Charles Nwoke, Cabo Delgado, Mozambique
Government of the Republic of Mozambique on Thursday launched a special security force of educated soldiers and police to fight a serious Islamist unrest that has threatened the country’s rich natural gas resources.
This was contained in an announcement made by President Filipe Nyusi during the appointment of the new ministers of defense and interior.
This move indicates a further toughening decision of the government of Mozambique to crackdown Islamic extremists in the northern province of Cabo Delgado.
The strong policy is equally targeted at apprehending the high spate of kidnappings both in Cabo Delgado and other parts of the South-East African country, amid allegations that police have been involved in the abductions ravaging the area.
“Both terrorism and kidnapping are crimes that create terror. Terrorism creates terror in Mozambicans, scares and drives away development and investment in our country.

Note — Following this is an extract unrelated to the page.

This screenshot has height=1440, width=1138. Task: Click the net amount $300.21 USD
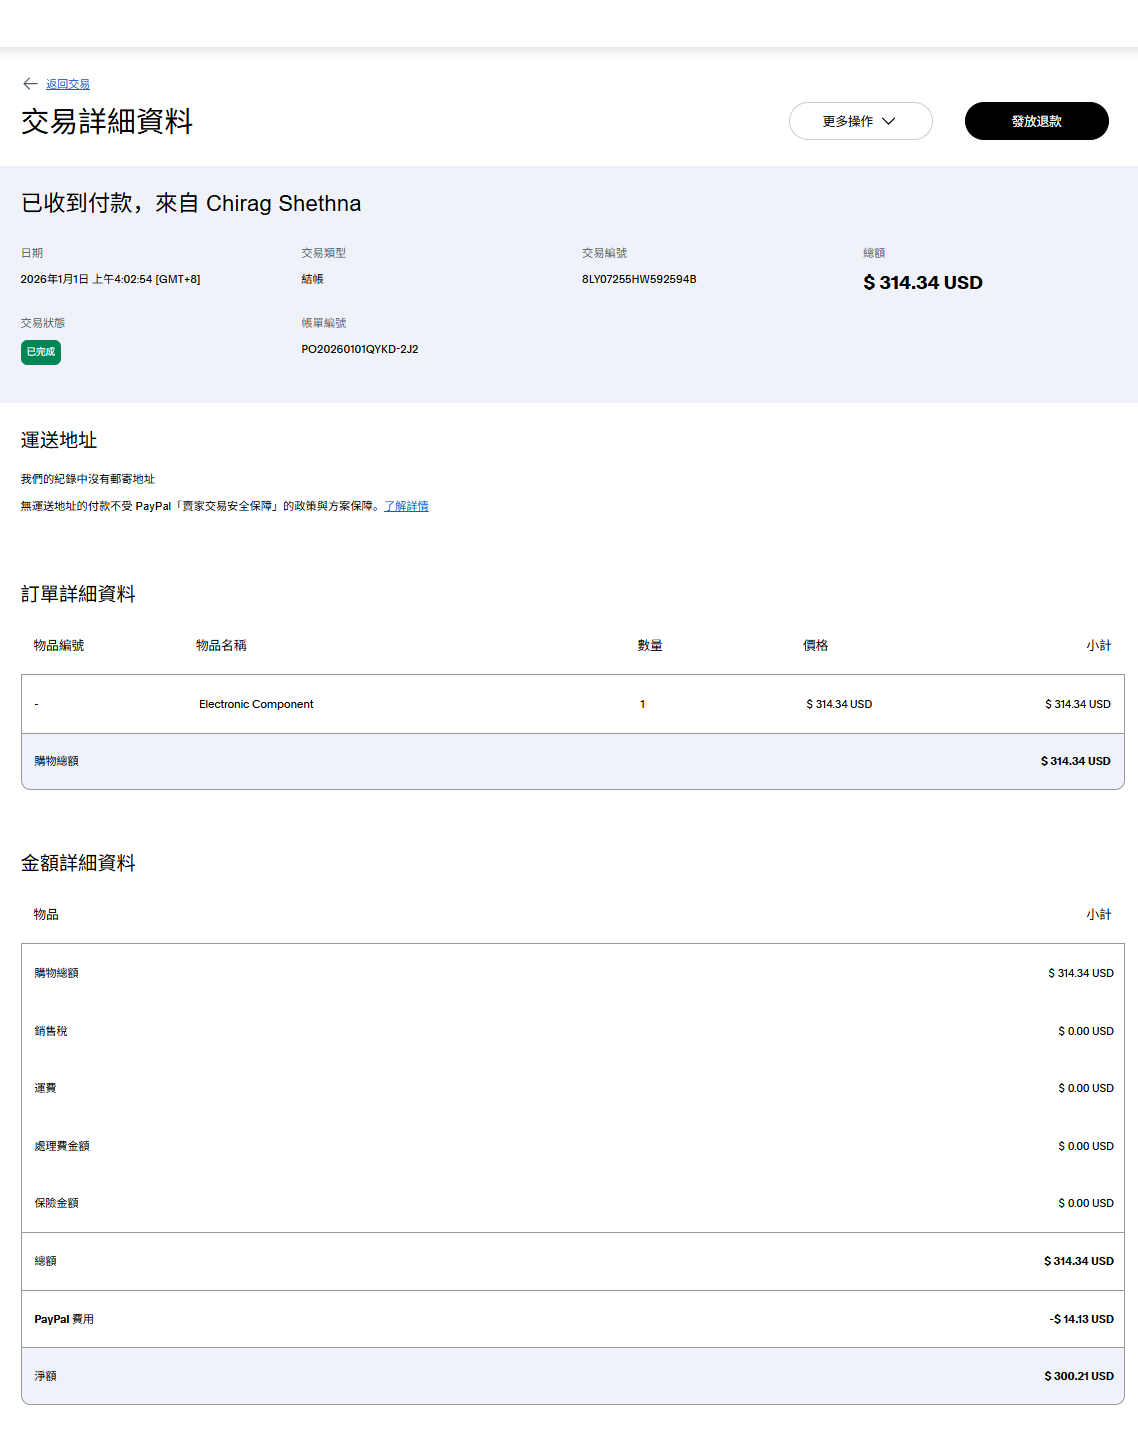pyautogui.click(x=1078, y=1377)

“That is why the fight against terrorism and the fight against kidnapping must be the same,” Police General Commander, Bernardino Rafael said in a speech to security personnel.
Ovy 3,100 mainly African troops, led by a heavy Rwandan contingent, have been deployed to northern Mozambique, while the government says it has regained control over most of the zones.
According to Rafael, the new force is aimed at replacing the foreign military forces once they return to their home countries. He added that Rwanda will take care of their training.
Cristovao Chume, the new defense minister, was the top Mozambican Commander in Cabo Delgado, leading the onslaught against the terrorist groups.
At least 3,340 persons have been reportedly killed and more than 800,000 displaced from that zone since the crisis ensued in 2017.
Northern Mozambique has a long history of controversy The main opposition Renamo Political Party was once a rebel group that fought against the Mozambican government for decades.
The northern region remain quite undeveloped than the southern part of the country, around the capital, Maputo; despite that the region is home to some of the largest natural gas reserves in the world.
Total Petroleum Industry has since suspended its $20 billion natural gas operation in the area considering the crisis ravaging it, thereby preventing the government from the financial benefits derives from the zone.